Brano di partenza ->
·····

Come promuovere la vita, che “è futuro”, come ci ricordano i vescovi e anche le primule in questa domenica? Con umiltà e riconoscenza, impegno culturale e iniziative concrete (si veda a pag. 5 la novità diocesana) che vanno dalla vita nascente alla fase terminale. Una sintesi profonda è racchiusa in un testo e nella testimonianza di don Tonino Bello, che Papa Francesco ha invocato pochi mesi fa come modello di contempl-attivo, “innamorato di Dio e appassionato dell’uomo” a 25 anni dalla morte.
Nel 1985, pure alla vigilia di una Giornata per la Vita, il profetico vescovo di Molfetta compose una preghiera oggi spesso citata per il suo ritornello “Dammi, Signore, un’ala di riserva”, ma meno nota per il suo passaggio centrale. Merita rileggerlo.
«Ti chiedo perdono per ogni peccato contro la vita – scrive don Tonino – Anzitutto, per le vite uccise prima ancora che nascessero.
«Sono ali spezzate. Sono voli che avevi progettato di fare e ti sono stati impediti. Viaggi annullati per sempre. Sogni troncati sull'alba.
«Ma ti chiedo perdono, Signore, anche per tutte le ali che non ho aiutato a distendersi. Per i voli che non ho saputo incoraggiare. Per l'indifferenza con cui ho lasciato razzolare nel cortile, con l'ala penzolante, il fratello infelice che avevi destinato a navigare nel cielo.
«E tu l’hai atteso invano, per crociere che non si faranno mai più.

·····

Materiale di riferimento ->
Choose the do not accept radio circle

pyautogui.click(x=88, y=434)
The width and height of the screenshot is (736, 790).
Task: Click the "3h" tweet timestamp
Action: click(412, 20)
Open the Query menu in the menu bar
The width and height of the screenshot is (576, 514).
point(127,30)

·····

Compito da svolgere 1 -> Riscrivi in forma più breve il paragrafo del brano che comincia con «Nel 1985, pure alla vigilia», mantenendone i fatti principali.
Compito da svolgere 2 -> Riporta parola per parola il passo del brano che va da “Come promuovere la” fino a “anni dalla morte.” compreso.
L'elenco riportato sopra è materiale a sé, distinto dal brano.

Soluzione svolta 1 -> Nel 1985, alla vigilia di una Giornata per la Vita, il vescovo di Molfetta scrisse una preghiera. Oggi è citata spesso per il ritornello “Dammi, Signore, un’ala di riserva”, ma è meno conosciuta per il suo passaggio centrale, che vale la pena rileggere.

Soluzione svolta 2 ->
Come promuovere la vita, che “è futuro”, come ci ricordano i vescovi e anche le primule in questa domenica? Con umiltà e riconoscenza, impegno culturale e iniziative concrete (si veda a pag. 5 la novità diocesana) che vanno dalla vita nascente alla fase terminale. Una sintesi profonda è racchiusa in un testo e nella testimonianza di don Tonino Bello, che Papa Francesco ha invocato pochi mesi fa come modello di contempl-attivo, “innamorato di Dio e appassionato dell’uomo” a 25 anni dalla morte.